▸ **Task to complete**:
Give back an exact copy of the lines below, from the first through the line with "Task: Select the"; please stop there.

Start of Records for this exercise

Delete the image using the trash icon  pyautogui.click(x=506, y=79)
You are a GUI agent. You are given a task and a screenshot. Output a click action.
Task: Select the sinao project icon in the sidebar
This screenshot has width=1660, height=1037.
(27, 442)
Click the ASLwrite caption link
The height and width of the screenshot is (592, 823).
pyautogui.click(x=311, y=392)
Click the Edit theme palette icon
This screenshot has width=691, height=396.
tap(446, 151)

End of Records for this exercise

▸ **Output for this exercise**:
Delete the image using the trash icon  pyautogui.click(x=506, y=79)
You are a GUI agent. You are given a task and a screenshot. Output a click action.
Task: Select the sinao project icon in the sidebar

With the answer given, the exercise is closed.